Николай ведь воображал себя после 1848 года новым руководителем нового Священного союза. Николай Палкин считал, что покорность ему устрашенных народов России распространяется и на все государства Европы. Попытки противиться его политике в Турции поэтому означали для царя, что от тактики выжидания он должен перейти к решительным действиям. Это заставит отступить всех, кто самовольно потянулся к турецкому пирогу или пообещал Турции свое, покровительство. Николай был убежден, что решать судьбы Турции никто ему не помешает. Когда же, с его согласия, кое-что перепадет Англии, она будет признательна России не меньше, чем Пруссия и Австрия…
Князь Меншиков, бездарный и чванный, как царь Николай, не понимал, что собирается делать политику слепого и глухого.
С чем он пришел 16 февраля 1853 года на 'Громоносце' в Стамбул? Прежде всего он привез в Константинополь свой сплин, свою барскую кичливость, свое неумение работать. Он оставил Петербург, не поладив с министром иностранных дел Нессельроде, и он знал, что последний будет рад каждой его ошибке. Необходимость выступать в роли охранителя православия была отвратительна его скептическому и циническому уму. Он искренно выразил отвращение к своей миссии в первой встрече с Корниловым.
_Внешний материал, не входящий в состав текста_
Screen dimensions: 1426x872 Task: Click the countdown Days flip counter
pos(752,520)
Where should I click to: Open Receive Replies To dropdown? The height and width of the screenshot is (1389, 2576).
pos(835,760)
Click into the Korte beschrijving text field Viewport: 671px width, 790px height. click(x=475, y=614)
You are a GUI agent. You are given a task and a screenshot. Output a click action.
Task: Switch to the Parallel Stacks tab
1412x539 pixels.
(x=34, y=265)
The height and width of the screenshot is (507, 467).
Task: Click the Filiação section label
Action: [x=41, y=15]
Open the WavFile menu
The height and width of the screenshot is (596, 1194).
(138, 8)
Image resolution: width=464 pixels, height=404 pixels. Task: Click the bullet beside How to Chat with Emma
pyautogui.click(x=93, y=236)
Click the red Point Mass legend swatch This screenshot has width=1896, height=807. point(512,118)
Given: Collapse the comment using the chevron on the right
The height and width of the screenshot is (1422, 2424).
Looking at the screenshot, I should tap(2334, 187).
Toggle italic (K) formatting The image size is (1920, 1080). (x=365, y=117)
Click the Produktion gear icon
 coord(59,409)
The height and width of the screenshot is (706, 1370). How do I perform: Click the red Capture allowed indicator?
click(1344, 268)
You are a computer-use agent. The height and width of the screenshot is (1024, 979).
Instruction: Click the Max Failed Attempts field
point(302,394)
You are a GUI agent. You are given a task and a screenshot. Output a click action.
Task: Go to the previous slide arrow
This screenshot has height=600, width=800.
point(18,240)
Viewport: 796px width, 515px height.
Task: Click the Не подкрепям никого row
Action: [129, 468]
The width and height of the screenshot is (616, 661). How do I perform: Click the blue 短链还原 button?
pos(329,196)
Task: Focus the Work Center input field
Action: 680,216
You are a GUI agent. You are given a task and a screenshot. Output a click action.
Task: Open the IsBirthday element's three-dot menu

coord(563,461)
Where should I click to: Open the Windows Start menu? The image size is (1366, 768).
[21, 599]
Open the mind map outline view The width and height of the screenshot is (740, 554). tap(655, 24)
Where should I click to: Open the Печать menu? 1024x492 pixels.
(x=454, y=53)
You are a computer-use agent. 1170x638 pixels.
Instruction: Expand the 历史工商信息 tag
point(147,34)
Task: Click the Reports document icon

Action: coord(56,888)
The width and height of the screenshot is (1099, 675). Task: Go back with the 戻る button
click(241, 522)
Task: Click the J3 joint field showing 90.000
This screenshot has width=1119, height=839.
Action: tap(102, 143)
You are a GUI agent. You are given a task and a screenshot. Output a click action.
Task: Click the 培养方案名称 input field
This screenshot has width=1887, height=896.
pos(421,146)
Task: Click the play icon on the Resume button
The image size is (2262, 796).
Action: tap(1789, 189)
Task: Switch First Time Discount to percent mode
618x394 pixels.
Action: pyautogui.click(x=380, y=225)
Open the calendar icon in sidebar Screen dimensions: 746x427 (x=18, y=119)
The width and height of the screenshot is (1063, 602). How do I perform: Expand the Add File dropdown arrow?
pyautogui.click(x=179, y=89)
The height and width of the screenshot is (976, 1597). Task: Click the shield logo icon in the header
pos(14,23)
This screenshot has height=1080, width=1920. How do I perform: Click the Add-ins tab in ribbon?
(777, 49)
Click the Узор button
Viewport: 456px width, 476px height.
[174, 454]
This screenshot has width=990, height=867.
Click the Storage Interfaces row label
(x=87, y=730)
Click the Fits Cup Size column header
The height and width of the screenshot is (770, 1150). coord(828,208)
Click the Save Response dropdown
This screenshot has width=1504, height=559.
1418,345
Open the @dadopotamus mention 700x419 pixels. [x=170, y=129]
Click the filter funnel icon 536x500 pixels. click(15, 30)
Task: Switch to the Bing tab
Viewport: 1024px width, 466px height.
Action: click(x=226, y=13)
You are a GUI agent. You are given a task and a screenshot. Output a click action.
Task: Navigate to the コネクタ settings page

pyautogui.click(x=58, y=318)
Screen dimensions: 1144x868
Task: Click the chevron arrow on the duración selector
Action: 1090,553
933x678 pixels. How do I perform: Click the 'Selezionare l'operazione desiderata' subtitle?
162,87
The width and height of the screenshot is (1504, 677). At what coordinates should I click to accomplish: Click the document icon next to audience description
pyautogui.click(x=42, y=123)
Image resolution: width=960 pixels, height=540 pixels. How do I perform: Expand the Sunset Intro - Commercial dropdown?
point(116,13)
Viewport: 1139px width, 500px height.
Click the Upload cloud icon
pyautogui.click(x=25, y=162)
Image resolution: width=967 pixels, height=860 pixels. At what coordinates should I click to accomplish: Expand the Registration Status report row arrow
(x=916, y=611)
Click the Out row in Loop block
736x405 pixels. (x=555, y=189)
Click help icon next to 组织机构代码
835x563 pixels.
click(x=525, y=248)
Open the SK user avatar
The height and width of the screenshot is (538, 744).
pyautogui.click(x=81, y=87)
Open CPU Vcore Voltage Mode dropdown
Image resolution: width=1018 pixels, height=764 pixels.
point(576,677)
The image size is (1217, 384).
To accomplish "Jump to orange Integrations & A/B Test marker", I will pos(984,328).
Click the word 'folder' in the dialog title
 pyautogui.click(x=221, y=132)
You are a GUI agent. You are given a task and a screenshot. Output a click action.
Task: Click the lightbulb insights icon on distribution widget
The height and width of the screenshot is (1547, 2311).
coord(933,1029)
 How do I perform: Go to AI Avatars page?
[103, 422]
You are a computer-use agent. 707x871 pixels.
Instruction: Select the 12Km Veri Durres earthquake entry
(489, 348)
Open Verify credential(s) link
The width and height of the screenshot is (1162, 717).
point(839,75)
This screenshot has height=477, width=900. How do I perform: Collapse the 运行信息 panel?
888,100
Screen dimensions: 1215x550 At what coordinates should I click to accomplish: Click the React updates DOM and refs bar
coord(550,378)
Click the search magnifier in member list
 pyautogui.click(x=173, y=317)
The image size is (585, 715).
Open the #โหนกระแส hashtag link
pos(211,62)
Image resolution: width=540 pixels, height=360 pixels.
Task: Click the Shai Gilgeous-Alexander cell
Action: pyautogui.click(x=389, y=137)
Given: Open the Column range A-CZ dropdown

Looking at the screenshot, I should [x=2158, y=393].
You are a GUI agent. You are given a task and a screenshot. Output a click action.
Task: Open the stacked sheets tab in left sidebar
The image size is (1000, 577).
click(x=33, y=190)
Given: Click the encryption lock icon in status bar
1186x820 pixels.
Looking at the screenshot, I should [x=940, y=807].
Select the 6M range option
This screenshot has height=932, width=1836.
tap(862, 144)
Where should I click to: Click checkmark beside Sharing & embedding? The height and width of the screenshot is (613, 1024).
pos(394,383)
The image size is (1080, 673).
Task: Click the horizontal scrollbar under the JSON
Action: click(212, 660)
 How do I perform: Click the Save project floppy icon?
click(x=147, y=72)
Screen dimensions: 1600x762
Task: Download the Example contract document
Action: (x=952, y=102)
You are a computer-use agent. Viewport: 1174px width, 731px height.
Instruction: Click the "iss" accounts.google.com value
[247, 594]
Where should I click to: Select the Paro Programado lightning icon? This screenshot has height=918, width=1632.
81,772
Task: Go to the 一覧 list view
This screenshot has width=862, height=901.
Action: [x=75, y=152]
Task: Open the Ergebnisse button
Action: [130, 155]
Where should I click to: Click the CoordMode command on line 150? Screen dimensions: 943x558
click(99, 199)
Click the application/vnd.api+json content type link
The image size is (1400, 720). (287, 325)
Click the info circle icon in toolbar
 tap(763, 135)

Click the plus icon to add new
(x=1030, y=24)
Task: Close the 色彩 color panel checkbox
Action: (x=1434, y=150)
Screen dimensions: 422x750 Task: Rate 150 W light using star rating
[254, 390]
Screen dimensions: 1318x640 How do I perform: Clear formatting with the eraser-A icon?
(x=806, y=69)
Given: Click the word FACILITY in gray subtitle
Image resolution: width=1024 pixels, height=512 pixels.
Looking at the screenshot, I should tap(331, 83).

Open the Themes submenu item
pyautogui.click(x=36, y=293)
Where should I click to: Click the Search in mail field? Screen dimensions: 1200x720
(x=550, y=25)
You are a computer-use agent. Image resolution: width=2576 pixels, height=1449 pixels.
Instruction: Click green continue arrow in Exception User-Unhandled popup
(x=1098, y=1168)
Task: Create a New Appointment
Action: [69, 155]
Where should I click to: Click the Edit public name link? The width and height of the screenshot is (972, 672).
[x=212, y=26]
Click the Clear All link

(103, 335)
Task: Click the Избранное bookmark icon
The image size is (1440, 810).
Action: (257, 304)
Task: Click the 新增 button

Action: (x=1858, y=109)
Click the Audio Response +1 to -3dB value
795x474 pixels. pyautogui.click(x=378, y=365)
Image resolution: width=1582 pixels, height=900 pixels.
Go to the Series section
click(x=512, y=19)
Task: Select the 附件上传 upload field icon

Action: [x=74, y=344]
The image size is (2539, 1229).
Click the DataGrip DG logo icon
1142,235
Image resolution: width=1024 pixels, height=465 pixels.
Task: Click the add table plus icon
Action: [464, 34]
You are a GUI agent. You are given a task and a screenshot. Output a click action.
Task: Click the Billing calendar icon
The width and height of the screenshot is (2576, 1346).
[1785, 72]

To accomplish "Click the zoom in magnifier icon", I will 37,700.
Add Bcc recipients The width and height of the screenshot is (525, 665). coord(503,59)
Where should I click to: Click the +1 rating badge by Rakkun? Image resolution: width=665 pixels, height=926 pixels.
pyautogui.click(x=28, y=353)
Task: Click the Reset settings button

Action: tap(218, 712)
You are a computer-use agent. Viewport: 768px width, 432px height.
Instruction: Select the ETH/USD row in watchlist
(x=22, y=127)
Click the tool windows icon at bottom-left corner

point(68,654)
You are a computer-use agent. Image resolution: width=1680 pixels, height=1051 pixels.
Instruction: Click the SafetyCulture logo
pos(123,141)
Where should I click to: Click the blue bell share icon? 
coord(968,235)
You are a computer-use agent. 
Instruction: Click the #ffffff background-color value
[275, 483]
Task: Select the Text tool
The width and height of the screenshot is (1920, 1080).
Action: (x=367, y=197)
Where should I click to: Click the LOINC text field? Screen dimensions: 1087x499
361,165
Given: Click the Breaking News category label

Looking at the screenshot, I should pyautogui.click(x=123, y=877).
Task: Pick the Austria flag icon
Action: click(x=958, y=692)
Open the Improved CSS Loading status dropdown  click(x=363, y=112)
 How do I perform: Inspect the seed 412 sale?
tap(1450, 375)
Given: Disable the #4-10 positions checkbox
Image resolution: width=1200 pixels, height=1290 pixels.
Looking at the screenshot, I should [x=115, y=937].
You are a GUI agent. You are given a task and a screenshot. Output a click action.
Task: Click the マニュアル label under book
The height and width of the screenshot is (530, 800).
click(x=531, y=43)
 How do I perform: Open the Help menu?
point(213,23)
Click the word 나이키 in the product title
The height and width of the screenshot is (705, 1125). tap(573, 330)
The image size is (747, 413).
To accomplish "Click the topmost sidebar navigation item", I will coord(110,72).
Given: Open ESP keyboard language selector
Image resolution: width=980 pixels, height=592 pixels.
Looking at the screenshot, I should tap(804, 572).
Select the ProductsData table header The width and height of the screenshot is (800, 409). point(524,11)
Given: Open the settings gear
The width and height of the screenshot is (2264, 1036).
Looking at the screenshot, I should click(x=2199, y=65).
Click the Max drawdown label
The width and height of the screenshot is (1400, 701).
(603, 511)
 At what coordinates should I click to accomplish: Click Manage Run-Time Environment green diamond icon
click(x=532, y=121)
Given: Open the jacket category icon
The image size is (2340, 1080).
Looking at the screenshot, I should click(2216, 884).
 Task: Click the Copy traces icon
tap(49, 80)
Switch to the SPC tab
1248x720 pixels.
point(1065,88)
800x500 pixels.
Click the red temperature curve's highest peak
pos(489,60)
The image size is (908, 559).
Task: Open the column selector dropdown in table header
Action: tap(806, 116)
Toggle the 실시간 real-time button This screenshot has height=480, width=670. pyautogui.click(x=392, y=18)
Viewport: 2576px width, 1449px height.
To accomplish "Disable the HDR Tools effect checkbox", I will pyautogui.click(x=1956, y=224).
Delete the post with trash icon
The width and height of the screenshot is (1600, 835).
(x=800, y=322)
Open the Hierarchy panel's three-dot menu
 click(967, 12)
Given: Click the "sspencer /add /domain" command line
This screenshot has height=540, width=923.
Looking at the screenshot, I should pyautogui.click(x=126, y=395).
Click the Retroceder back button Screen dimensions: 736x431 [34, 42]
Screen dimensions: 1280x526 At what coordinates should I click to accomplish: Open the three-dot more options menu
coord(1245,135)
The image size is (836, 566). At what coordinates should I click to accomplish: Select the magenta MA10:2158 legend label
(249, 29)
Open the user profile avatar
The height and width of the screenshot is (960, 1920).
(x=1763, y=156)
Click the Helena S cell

Имел ли он другие идеи для решения сложной дипломатической задачи? Нет, – и, в сущности, он выложил тому же Корнилову всю свою программу: 'Давить, пока турки не уступят'. Он начинал игру, даже не догадываясь, как в ней будут участвовать сильные противники – 'послы Англии и Франции.
Меншиков надменно подчеркнул, что привез в Константинополь ультиматум явившись к визирю на парадный прием в пальто.
Наконец, Меншиков думал, что его миссия отнимет несколько дней, а турки затянули переговоры.
Не отклоняя русских предложений, они консультируются с соперниками России и выводят русского посла из равновесия. Внезапно он осознает, что ответ на требования России зависит совсем не от воли турок. Он растерянно запрашивает Петербург: должно ли доводить настояния до прекращения дипломатических сношений с Портой? Можно ли довольствоваться нотой либо другим документом вместо формального трактата? В случае разрыва согласно ли с видами императора объявить, что Россия будет требовать удовлетворения любыми средствами?
От чванной уверенности князь переходит к страху перед войной с коалицией западных держав. Он спешит сообщить царю заявление британского посла: 'Если вы домогаетесь новых прав, то встретите сильное противодействие и вооружите против себя коалицию… Скажу вам прямо, слишком тесная дружба между вами и Турцией возбудит столько же подозрений в Европе, сколько разрыв, который поведет за собой войну'.
Николаю I и графу Нессельроде угрозы посла Англии в Стамбуле представляются не стоящими внимания. Уверения в доброжелательности Англии и ее премьера следуют из Лондона от барона Бруннова неизменно. Меншиков получает предписание предъявить ультиматум и покинуть Турцию вместе с поверенным в делах, если турецкое правительство не подпишет конвенции в соответствии с требованиями России.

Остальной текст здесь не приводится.